SUPPLIED PASSAGE:
<<<<

NAIROBI, Kenya, Nov 10 – The government is set to reintroduce the Social Health Insurance Scheme Bill in Parliament with high expectations that it would pass through this time round.
Medical Services Minister Prof Anyang Nyong’o said on Tuesday that they had ironed out contentious issues that saw it fail to receive Presidential Assent in 2006. He expects Parliament to endorse it without much debate.
“The reason it did not pass through was because it was not clear on how the poor would be taken care of but we have since rectified that,” he said.
The Bill was first introduced in 2005 but was met with sharp criticism by the private sector that ultimately saw President Kibaki fail to assent it.
Prof Anyang Nyong’o now says they have worked on new modalities that will see individuals contribute a certain amount into the kitty, as opposed to the free health care that had been stipulated earlier.
Prof Nyong’o was confident once the scheme is approved, players in the private sector would reduce cost of health insurance. He said this would bring the overall cost of health insurance down making it more affordable to Kenyans who still do not have access to medical care.
“We challenge them by introducing a government product that people can use and this would compel them to bring their costs down,” he said.
He was speaking during the launch of CFC life’s new health product, BLUE, that insures chronic diseases.
CFC life Managing Director Abel Munda noted only two percent of Kenyans were covered by private health insurance companies.
“Another 10 percent that can afford this cover don’t take it which shows that a majority of the population is still exposed,” he said.

>>>>

Stored items
<<<<

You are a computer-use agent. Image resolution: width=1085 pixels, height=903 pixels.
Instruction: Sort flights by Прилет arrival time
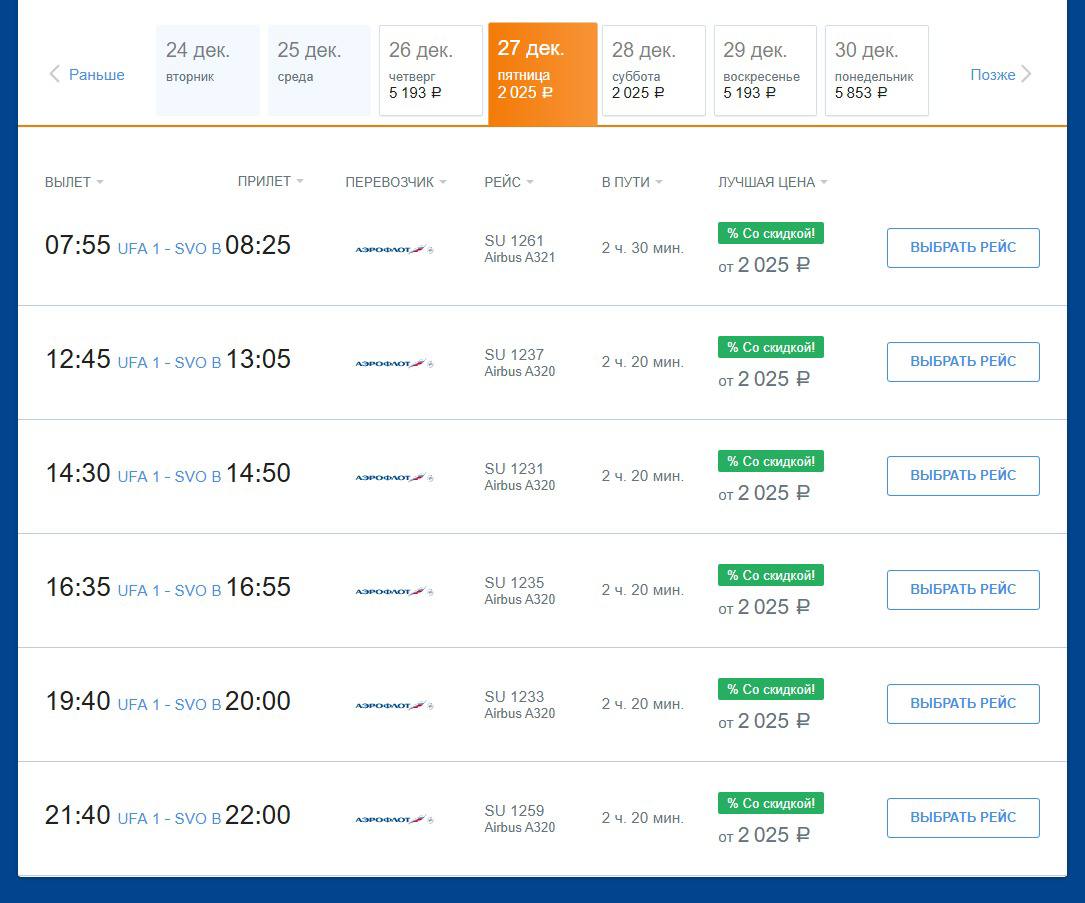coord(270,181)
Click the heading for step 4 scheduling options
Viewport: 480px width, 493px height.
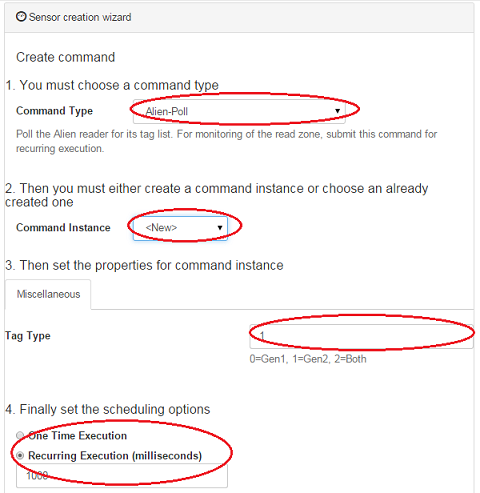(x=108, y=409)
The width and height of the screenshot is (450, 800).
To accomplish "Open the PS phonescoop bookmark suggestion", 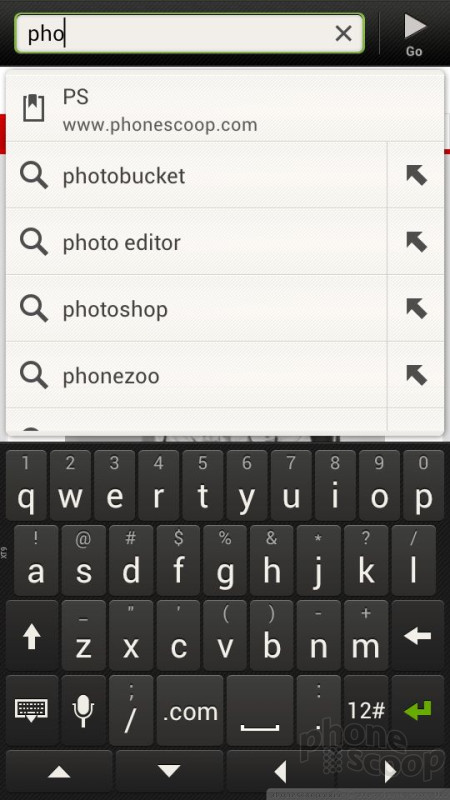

>>>>

ACTIVITIES:
#1 In the health insurance bill article, in what year was the Bill first introduced?
#2 Please repeat the health insurance bill article word for word, between "Prof Nyong’o was" and "to medical care.", inclusive.
#3 Go on with the health insurance bill article from its final sentence.
The entries have no connection to the health insurance bill article.

YOUR RESPONSES:
#1 2005

#2
Prof Nyong’o was confident once the scheme is approved, players in the private sector would reduce cost of health insurance. He said this would bring the overall cost of health insurance down making it more affordable to Kenyans who still do not have access to medical care.

#3
Mr Munda said more employers were beginning to realise that looking after employee health was an influencing factor in company success as well as employee productivity.
He said the new scheme would help in maximising human resource output by minimising the number of days employees take off to seek medical attention.
“Employers are beginning to realise that an employee wellness program is essential to creating a productive and supportive working environment,” he said.
CFC has collaborated with Liberty Health, a subsidiary of Standard Bank group South Africa, and the new cover would be available anywhere across Africa.
Customers will choose from either BLUE Gold or BLUE Diamond, which will give them flexibility in meeting their health needs.
At the same time Mr Munda noted, the insurance industry was facing major challenges as it tried to increase its penetration for health insurance covers into the Kenyan market.
He said this was due to misconception among the Kenyan population that health insurance was only meant for the more affluent people in society.
Mr Munda said this mindset, especially among the poorer in society, had made it difficult for most players in the industry to bring on board more people into formal insurance.
“As an industry we need to endear ourselves to the population so that they can see the value of the products we offer them,” he said.
The global economic crisis has not done much to aide the situation as people begin to reprioritise the way they spend there money. With the cost of living pushed up, many people have decided to do away with their covers, to foot their day-to-day expenditure.